Not one, but two pocket watches sold for well over ten times their starting prices. Lot number 5262, a delicate art nouveau pocket watch dating from the early 20th century had been estimated at 320 euros, yet went on to fetch a gratifying 4,750 euros. The watch from Paris featured a lady set with exquisite, rose-cut diamonds and 18 carat gold. Opening at 220 euros, lot 5264 came under the hammer for 4,500 euros. Resplendent in 14 carat gold, the Swiss pocket watch sparkled magnificently with the slivers of diamonds set in the flower.
Meanwhile, lot 5115 also increased its catalogue price by more than tenfold. The Madonna with the Infant Jesus in wood, standing some 48 cm tall, was valued at 250 euros and changed hands for 3,625 euros.
Asia devotees were particularly delighted with two cast iron figures. Although bids from 300 euros had been invited for lot number 5760, an enthroned Guanyin and a standing dignitary, both from 19th century China, the immediate volley of bids drove the price up to well over 1,000 euros.
However, the online-only auction typically offers aficionados a chance to snap up rarities at bargain prices. To give just one example, a small, extraordinarily lifelike bronze sculpture, circa 1910/20, found a new owner for just 150 euros. The figure was of a dancer who seemed to float gracefully on her pedestal.
On Tuesday, 1 February, the auction day started with the Antiquities section. Five pots from the Urnfield Period, some embellished with geometric ornaments, deserve special mention here. Although this magnificent ensemble was listed as lot number 6088 for 380 euros, the hammer only fell at 1,750 euros. Another highlight was lot 6001. Six spherical mace heads from the Near East and Egypt were carved in different types of rock and had acquired a gorgeous patina over time. Bids from 300 euros were welcome. However, the mace heads almost quadrupled their estimate, selling for just under 1,200 euros. Lot 6016 also originated in the Near Eastern region. The fan dagger from Luristan was dated to approximately 1,000 B.C. The intact edged weapon found a buyer for 900 euros, its asking price of 350 euros notwithstanding.

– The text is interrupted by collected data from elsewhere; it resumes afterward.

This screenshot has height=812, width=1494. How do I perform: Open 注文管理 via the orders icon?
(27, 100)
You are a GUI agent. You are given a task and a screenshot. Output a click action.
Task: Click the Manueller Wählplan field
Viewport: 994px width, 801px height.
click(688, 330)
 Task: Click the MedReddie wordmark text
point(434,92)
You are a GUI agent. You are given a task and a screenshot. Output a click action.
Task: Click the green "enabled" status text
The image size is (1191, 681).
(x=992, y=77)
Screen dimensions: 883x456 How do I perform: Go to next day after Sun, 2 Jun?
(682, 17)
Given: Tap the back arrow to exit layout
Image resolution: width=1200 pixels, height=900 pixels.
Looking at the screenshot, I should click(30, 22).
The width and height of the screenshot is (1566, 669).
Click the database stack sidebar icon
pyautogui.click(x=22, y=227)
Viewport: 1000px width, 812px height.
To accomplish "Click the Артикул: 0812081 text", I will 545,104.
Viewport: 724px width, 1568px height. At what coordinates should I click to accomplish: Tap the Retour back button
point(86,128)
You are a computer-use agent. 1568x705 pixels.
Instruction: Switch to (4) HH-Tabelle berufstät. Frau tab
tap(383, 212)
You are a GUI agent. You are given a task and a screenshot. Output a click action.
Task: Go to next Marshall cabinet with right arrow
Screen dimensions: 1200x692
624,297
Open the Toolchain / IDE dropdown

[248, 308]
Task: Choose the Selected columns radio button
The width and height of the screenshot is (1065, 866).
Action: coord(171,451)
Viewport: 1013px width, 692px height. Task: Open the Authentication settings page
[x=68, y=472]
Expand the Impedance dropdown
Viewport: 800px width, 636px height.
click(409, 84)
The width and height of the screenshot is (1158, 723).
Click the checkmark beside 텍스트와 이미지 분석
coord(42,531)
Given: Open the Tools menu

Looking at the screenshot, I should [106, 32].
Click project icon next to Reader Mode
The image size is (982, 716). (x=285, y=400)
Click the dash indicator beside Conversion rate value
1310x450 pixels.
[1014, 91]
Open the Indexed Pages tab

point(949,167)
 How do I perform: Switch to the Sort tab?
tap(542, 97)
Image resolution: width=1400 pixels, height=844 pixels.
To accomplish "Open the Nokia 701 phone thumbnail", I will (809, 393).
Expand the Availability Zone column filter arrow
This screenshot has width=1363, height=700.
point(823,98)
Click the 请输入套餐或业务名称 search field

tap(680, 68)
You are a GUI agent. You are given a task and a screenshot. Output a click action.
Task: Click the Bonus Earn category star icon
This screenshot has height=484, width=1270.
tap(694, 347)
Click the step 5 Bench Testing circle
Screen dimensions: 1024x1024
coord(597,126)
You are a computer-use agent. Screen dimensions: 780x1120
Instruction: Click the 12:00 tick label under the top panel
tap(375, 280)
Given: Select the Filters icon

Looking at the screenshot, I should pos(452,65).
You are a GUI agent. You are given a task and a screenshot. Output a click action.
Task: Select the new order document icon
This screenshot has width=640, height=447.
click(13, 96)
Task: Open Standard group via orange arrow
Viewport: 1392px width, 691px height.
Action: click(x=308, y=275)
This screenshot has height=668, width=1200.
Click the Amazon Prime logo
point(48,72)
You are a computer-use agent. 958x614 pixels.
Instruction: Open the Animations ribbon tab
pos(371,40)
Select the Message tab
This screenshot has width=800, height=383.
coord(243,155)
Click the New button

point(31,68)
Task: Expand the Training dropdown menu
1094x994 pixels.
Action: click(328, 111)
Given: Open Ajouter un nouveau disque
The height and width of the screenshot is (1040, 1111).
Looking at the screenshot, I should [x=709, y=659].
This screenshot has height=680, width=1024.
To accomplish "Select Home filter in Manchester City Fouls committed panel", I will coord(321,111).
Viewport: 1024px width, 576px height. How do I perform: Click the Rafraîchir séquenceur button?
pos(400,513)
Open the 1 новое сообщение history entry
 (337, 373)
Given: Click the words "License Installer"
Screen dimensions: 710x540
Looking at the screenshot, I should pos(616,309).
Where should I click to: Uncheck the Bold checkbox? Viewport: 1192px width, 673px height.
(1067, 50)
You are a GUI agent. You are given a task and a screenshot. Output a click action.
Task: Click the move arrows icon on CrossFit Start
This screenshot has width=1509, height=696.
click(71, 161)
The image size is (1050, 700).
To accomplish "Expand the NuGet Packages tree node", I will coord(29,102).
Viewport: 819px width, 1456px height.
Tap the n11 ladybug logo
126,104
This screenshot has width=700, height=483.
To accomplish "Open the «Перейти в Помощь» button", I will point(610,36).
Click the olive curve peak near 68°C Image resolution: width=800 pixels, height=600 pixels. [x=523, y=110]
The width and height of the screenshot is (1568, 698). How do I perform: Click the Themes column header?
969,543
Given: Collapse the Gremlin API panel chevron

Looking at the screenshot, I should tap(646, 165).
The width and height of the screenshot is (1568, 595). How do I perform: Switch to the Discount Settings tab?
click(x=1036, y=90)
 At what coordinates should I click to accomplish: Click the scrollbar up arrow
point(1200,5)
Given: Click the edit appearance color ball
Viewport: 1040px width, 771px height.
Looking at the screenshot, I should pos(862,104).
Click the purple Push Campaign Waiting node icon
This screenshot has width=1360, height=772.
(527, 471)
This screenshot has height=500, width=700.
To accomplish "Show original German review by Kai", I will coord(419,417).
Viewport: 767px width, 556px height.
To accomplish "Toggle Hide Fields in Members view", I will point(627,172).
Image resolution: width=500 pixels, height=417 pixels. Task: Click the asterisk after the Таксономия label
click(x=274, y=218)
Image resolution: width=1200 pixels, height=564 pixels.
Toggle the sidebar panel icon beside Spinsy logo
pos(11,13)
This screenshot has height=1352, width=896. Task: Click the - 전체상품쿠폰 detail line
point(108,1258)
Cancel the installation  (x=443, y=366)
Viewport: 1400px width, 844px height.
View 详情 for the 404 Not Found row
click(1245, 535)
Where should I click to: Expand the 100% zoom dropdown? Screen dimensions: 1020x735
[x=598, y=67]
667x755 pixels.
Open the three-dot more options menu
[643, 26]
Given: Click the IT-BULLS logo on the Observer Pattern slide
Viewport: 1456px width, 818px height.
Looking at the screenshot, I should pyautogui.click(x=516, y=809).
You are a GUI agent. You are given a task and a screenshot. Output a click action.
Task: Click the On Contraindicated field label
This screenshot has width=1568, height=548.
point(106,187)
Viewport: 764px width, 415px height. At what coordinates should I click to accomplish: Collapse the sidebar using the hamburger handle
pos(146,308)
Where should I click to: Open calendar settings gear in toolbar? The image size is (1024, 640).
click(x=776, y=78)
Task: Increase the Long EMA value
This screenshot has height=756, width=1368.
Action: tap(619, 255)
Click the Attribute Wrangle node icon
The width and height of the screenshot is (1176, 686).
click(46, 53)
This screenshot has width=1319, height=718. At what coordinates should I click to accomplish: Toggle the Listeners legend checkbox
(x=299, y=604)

The artistic collection acquired by graphic artist and commercial designer Willi Engelhardt (1900 1983) had already created a certain excitement. Among the almost 150 lots were numerous film and advertising posters. Several gouache drawings and sketches from his studio were particularly well received by the artist's admirers. Lot number 7023, a design for a poster advertising "München - Sommer 1930", was offered for 700 euros, yet an enthusiast was coaxed into investing 1,875 euros. A different design on the same theme was slightly more affordable. Despite opening at 600 euros, lot 7021 now graces a new collection for 1,750 euros. Undeterred by its limit of 350 euros, one fan spent 1,000 euros on the large-format sketch for "Fleischmann's Hotel-Strand- u. Sportbad Steinbach Wörthsee".
The afternoon session continued at 2 pm with the cornucopia of treasures among the Antique Arms and Armour. A Chinese dao achieved a top price in the edged weapon category. Covered in lizard skin, the thrusting weapon closed at 3,500 euros, virtually dwarfing its catalogue price of 300 euros. One particularly outstanding decorative item proved extremely popular. The 19th century chamfron had been constructed in the style of the 16th century for a museum. Spirited bidding resulted in a final price of 2,875 euros, more than six times its limit of 450 euros. The fierce bidding contest that erupted for lot 8268 took the saleroom by surprise. A 15th century kidney dagger from the North German or Flemish region had been estimated at just 40 euros. However, it raced past its starting price before the gavel fell on 1,625 euros, a spectacular fortyfold increase.
The post-auction sale of this online-only auction runs until 20 March. During this time, all unsold lots may be purchased for their catalogue price, plus a buyer's premium.